Task brief:
With every picture left out, give the data below back exactly.

Provided entries:

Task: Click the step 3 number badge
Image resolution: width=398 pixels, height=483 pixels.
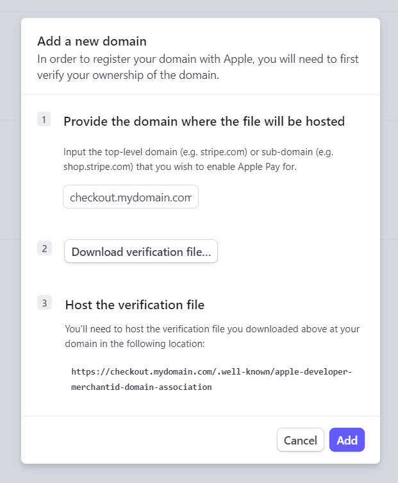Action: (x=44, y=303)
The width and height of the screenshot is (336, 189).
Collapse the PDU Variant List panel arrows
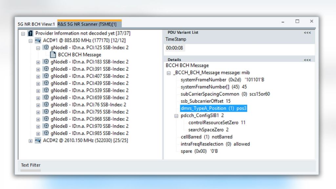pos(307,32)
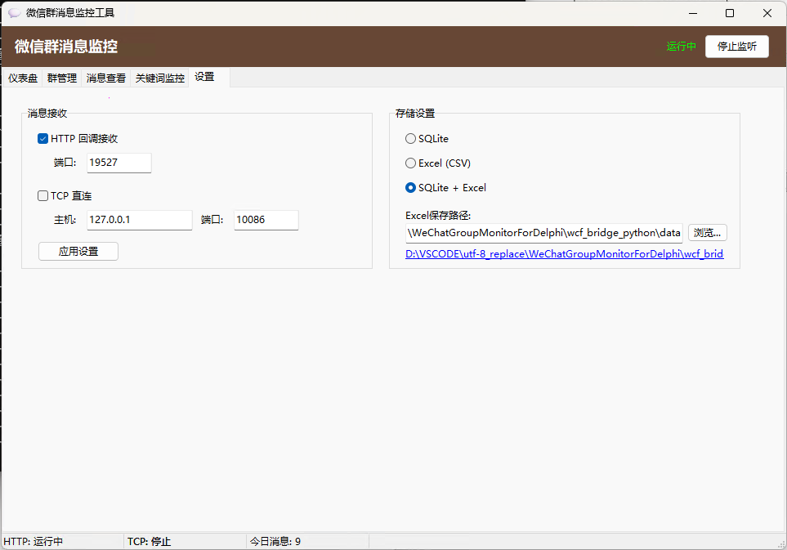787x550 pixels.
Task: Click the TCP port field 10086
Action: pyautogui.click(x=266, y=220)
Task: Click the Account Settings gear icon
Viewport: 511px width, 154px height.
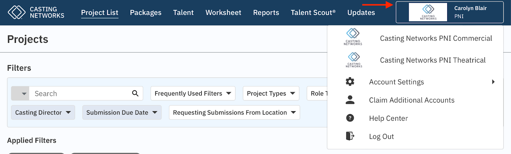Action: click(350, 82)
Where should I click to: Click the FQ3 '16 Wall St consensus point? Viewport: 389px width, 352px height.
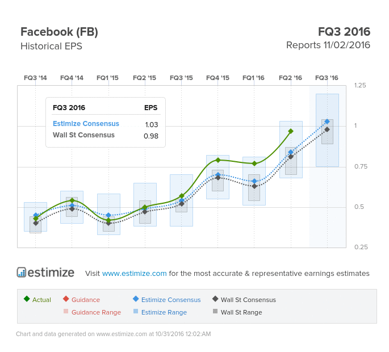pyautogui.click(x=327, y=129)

Answer to the problem:
Task: Click the step 3 number badge
Image resolution: width=398 pixels, height=483 pixels.
Action: (x=44, y=303)
The width and height of the screenshot is (336, 189).
Collapse the PDU Variant List panel arrows
pos(307,32)
787x550 pixels.
Task: Click the TCP port field 10086
Action: pyautogui.click(x=266, y=220)
Task: Click the Account Settings gear icon
Viewport: 511px width, 154px height.
Action: click(350, 82)
Where should I click to: Click the FQ3 '16 Wall St consensus point? Viewport: 389px width, 352px height.
pyautogui.click(x=327, y=129)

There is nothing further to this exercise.